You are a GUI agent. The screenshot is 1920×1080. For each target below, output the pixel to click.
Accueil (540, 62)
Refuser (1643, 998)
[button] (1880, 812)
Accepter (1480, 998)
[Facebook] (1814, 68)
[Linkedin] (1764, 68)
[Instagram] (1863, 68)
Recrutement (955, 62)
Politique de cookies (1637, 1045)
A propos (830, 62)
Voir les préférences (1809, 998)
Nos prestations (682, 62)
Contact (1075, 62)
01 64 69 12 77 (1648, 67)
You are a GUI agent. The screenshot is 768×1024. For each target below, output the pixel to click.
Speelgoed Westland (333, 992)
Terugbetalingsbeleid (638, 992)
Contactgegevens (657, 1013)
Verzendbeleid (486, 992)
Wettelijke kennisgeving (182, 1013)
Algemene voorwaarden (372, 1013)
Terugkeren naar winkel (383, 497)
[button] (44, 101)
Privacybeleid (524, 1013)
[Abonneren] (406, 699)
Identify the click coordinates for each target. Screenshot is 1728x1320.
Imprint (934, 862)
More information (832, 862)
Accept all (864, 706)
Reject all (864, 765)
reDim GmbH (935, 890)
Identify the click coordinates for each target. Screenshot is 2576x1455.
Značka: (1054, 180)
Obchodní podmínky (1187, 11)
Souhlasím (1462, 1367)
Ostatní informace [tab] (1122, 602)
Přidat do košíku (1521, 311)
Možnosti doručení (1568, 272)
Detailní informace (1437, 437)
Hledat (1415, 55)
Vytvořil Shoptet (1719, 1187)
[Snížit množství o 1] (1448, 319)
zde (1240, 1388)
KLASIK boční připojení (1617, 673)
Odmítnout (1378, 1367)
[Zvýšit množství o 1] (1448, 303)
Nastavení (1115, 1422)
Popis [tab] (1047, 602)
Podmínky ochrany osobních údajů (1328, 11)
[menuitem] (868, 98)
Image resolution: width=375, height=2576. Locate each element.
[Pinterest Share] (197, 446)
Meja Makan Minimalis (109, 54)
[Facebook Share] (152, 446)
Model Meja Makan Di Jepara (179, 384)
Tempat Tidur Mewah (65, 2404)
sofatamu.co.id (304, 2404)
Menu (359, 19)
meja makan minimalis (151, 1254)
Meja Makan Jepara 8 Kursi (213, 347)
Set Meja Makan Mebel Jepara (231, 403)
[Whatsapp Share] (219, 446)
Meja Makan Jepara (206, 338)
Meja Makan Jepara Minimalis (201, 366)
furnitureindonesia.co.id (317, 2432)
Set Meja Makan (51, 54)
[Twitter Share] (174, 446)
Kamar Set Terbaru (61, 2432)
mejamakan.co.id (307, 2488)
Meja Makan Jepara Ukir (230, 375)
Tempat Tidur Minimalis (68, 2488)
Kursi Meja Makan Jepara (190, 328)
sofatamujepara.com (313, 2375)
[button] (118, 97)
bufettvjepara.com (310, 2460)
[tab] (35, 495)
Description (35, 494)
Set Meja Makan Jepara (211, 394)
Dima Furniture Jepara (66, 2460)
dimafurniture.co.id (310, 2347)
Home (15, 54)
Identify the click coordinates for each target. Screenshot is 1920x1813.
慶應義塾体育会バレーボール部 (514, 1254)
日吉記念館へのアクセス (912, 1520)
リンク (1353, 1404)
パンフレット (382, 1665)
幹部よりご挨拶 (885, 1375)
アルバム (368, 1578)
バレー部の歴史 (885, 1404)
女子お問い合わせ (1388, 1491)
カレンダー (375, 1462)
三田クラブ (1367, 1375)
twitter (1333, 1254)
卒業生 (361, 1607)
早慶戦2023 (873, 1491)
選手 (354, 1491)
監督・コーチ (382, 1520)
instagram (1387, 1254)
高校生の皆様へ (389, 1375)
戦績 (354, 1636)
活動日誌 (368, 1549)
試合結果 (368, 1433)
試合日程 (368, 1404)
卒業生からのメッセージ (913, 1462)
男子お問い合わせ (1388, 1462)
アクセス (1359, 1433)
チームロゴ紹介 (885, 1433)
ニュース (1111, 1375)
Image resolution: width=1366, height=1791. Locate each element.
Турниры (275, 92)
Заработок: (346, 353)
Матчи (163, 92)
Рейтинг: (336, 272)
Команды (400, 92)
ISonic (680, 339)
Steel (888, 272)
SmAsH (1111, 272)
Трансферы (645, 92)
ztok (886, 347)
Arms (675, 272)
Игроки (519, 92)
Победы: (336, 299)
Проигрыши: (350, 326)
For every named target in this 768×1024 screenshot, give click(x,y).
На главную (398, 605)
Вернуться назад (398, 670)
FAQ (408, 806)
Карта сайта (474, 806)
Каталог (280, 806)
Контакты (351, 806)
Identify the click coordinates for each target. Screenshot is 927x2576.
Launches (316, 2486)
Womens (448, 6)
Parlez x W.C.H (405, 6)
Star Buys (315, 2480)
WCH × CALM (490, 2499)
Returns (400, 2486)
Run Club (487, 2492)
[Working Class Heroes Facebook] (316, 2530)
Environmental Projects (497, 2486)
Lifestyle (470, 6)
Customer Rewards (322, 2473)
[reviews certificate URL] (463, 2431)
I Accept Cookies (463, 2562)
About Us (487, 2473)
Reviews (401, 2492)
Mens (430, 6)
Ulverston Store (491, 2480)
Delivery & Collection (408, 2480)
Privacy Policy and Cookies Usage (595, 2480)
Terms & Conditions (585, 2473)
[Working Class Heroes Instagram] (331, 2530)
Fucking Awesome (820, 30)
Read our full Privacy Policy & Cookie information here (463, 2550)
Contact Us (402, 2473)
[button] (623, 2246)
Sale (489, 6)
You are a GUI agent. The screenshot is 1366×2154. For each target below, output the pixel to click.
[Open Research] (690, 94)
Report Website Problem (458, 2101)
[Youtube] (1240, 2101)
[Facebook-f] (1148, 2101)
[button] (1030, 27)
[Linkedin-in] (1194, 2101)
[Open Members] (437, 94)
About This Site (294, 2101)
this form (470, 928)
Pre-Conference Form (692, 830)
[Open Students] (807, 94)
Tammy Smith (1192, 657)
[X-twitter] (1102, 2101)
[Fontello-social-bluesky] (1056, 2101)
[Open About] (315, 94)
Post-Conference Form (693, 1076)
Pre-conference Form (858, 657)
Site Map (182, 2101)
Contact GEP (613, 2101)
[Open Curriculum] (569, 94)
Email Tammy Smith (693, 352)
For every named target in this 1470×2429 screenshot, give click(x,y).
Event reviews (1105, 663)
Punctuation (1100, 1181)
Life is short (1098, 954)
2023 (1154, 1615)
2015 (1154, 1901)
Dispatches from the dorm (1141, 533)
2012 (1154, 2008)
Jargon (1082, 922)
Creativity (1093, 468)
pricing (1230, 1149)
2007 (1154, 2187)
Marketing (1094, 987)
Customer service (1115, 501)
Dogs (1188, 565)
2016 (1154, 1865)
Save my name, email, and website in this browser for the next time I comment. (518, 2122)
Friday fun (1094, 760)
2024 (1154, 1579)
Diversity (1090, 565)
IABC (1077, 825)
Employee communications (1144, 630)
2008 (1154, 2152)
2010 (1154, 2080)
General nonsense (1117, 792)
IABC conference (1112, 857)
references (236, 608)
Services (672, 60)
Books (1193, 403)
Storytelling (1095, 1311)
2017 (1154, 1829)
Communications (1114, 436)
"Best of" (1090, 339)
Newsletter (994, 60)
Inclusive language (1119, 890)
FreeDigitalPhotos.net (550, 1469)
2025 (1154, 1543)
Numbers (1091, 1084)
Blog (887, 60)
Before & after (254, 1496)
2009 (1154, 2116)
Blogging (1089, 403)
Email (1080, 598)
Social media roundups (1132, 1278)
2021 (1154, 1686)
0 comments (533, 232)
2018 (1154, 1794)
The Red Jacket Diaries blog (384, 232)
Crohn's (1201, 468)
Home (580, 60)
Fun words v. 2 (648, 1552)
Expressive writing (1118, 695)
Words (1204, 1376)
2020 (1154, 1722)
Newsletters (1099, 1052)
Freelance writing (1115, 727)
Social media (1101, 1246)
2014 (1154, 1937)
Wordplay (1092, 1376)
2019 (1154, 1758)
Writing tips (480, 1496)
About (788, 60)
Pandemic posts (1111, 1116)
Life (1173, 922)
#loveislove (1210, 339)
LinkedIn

= = =

# TASK TO COMPLETE
Look above for the line holding "Speelgoed Westland (333, 992)" and the line holding "Screenshot is 2576x1455.". Retype both, and every line between them, word for word and nothing else.

# ANSWER BOX
Speelgoed Westland (333, 992)
Terugbetalingsbeleid (638, 992)
Contactgegevens (657, 1013)
Verzendbeleid (486, 992)
Wettelijke kennisgeving (182, 1013)
Algemene voorwaarden (372, 1013)
Terugkeren naar winkel (383, 497)
[button] (44, 101)
Privacybeleid (524, 1013)
[Abonneren] (406, 699)
Identify the click coordinates for each target. Screenshot is 1728x1320.
Imprint (934, 862)
More information (832, 862)
Accept all (864, 706)
Reject all (864, 765)
reDim GmbH (935, 890)
Identify the click coordinates for each target. Screenshot is 2576x1455.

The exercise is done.